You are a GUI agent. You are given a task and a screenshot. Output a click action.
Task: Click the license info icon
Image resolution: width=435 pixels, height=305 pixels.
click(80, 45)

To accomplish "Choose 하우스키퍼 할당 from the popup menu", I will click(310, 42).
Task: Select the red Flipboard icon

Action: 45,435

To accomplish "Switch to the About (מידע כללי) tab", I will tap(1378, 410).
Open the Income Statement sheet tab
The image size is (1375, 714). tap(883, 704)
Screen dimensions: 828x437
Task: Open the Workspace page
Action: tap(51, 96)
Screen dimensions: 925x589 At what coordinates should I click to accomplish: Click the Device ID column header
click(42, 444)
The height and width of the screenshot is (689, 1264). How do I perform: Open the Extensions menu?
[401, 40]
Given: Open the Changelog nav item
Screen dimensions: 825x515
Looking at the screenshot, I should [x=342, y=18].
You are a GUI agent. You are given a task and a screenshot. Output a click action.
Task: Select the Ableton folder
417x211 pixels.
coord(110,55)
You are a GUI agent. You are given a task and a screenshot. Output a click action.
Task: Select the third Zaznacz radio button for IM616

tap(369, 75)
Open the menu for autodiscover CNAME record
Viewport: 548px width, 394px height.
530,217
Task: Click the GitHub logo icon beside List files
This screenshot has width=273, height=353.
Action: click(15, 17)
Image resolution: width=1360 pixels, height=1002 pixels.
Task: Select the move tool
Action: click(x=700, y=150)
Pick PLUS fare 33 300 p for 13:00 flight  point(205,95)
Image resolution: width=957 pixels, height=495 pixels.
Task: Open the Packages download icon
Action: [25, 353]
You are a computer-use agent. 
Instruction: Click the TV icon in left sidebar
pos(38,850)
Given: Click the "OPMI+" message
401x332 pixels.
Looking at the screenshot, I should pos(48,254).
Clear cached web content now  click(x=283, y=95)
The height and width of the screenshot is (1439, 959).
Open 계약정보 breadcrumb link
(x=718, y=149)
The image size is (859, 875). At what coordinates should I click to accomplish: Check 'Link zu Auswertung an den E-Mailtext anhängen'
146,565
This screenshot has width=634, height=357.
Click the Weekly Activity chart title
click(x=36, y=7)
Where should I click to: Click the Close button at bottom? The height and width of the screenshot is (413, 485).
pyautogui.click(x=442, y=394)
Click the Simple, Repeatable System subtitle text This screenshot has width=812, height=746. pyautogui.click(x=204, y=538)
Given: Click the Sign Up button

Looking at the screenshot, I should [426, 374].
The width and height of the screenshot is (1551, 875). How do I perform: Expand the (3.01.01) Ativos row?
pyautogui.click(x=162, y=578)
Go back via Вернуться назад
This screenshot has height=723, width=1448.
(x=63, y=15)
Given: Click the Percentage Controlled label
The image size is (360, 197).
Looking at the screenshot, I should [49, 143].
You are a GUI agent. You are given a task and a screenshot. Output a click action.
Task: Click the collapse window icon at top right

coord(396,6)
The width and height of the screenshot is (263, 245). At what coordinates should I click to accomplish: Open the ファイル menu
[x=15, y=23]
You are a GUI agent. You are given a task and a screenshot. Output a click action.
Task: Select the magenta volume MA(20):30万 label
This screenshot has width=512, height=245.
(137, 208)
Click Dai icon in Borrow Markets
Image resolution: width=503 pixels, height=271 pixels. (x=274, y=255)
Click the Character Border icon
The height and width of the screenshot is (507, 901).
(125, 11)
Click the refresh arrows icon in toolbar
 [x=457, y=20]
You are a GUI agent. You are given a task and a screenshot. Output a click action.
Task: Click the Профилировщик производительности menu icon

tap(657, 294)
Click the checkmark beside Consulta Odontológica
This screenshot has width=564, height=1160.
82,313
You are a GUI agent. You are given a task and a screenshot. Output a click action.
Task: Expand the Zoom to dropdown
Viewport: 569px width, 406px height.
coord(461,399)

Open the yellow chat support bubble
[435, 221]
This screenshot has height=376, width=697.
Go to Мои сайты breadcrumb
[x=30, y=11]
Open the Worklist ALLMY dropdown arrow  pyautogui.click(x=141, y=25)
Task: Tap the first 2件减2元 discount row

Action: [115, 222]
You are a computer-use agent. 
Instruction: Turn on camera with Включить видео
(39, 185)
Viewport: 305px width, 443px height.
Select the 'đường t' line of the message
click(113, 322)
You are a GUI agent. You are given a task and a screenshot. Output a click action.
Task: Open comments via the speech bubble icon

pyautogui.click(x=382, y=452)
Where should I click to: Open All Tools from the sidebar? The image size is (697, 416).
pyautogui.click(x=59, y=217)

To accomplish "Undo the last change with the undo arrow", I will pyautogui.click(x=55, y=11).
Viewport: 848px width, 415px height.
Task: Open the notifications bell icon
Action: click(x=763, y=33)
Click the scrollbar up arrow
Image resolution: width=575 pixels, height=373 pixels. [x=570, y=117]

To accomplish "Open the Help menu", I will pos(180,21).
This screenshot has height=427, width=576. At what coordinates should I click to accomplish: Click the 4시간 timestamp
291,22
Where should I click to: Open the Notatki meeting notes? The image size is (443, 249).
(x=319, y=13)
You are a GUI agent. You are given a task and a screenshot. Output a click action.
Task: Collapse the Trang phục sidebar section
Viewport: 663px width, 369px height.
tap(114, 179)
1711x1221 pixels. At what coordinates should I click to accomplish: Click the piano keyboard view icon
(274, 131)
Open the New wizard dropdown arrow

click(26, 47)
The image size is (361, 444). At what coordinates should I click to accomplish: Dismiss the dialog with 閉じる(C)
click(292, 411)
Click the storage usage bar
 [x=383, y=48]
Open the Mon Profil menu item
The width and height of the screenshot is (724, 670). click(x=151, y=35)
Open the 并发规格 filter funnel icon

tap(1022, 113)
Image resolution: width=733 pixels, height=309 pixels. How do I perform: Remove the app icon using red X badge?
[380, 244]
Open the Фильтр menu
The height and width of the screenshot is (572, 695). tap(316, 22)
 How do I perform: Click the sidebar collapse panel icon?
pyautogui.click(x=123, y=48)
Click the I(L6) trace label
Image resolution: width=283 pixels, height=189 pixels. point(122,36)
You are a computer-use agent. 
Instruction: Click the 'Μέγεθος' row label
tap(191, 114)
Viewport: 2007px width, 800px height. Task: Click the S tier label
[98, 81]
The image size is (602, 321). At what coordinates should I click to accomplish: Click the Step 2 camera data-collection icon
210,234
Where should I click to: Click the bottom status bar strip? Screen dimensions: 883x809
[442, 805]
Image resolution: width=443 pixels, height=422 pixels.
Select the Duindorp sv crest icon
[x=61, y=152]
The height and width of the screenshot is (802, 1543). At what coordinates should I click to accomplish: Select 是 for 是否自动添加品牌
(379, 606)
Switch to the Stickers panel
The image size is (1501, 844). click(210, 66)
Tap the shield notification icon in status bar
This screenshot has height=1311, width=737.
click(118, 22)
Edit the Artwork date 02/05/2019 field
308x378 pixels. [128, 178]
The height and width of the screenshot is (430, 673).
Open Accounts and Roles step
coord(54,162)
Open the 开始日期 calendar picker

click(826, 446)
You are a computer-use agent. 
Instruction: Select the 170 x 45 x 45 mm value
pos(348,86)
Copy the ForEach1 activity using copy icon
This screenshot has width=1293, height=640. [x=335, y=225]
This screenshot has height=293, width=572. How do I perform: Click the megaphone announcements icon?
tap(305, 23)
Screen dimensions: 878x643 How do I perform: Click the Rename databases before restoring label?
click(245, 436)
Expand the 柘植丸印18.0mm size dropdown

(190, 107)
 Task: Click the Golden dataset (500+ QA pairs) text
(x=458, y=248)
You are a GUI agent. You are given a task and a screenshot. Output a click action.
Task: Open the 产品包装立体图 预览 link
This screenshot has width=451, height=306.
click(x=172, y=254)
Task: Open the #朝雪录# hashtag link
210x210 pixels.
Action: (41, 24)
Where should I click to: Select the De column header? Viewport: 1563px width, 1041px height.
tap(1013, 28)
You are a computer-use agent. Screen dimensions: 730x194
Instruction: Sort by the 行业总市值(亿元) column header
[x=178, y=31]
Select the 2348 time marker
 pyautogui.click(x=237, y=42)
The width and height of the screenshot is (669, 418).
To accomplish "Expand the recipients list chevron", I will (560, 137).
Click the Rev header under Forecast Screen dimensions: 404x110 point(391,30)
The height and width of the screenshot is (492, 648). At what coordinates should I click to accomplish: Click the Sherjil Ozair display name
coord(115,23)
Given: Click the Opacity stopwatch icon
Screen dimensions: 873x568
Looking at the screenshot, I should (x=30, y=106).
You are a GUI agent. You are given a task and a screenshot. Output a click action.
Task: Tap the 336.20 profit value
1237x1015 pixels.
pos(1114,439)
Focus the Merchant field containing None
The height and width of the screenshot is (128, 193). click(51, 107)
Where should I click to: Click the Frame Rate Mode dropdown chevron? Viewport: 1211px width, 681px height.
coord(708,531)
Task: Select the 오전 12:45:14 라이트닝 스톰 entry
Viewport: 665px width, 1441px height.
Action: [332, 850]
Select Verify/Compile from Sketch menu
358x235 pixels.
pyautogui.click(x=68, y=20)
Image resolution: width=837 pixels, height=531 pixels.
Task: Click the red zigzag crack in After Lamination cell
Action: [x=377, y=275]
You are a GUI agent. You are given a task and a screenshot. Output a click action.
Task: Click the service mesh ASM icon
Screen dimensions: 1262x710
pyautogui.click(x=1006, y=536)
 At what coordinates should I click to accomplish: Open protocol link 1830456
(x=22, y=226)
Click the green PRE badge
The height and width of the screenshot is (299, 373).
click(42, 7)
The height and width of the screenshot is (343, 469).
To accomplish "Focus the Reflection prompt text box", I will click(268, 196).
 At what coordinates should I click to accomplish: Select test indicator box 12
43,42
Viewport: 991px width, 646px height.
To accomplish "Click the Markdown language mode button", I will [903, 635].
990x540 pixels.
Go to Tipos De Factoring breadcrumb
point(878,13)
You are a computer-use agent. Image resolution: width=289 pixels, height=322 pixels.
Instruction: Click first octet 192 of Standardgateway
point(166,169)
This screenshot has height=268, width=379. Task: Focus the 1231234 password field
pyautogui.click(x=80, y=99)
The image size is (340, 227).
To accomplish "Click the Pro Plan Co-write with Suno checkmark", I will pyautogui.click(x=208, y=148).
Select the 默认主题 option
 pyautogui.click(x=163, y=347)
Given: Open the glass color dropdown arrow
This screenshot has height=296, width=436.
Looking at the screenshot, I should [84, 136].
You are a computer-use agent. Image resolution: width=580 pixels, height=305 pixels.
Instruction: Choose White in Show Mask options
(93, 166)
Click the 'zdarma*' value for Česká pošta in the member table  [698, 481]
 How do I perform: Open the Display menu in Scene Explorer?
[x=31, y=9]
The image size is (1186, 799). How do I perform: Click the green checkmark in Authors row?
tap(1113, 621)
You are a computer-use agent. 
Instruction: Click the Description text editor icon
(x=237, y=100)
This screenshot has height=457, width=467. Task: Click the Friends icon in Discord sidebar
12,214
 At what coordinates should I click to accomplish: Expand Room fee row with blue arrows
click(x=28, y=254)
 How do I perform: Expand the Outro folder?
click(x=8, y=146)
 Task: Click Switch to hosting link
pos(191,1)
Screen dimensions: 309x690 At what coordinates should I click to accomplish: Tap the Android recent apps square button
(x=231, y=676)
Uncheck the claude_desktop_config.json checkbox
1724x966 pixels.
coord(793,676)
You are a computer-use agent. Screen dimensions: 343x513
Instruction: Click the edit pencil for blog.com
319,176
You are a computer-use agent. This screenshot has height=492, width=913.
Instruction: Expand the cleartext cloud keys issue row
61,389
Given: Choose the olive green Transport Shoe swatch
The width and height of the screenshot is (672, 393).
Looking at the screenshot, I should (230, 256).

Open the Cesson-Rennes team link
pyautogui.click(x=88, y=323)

### REQUIREMENT
Count the lines in the entries above that contain the word "panel" and give only the number.

### EXPECTED ANSWER
2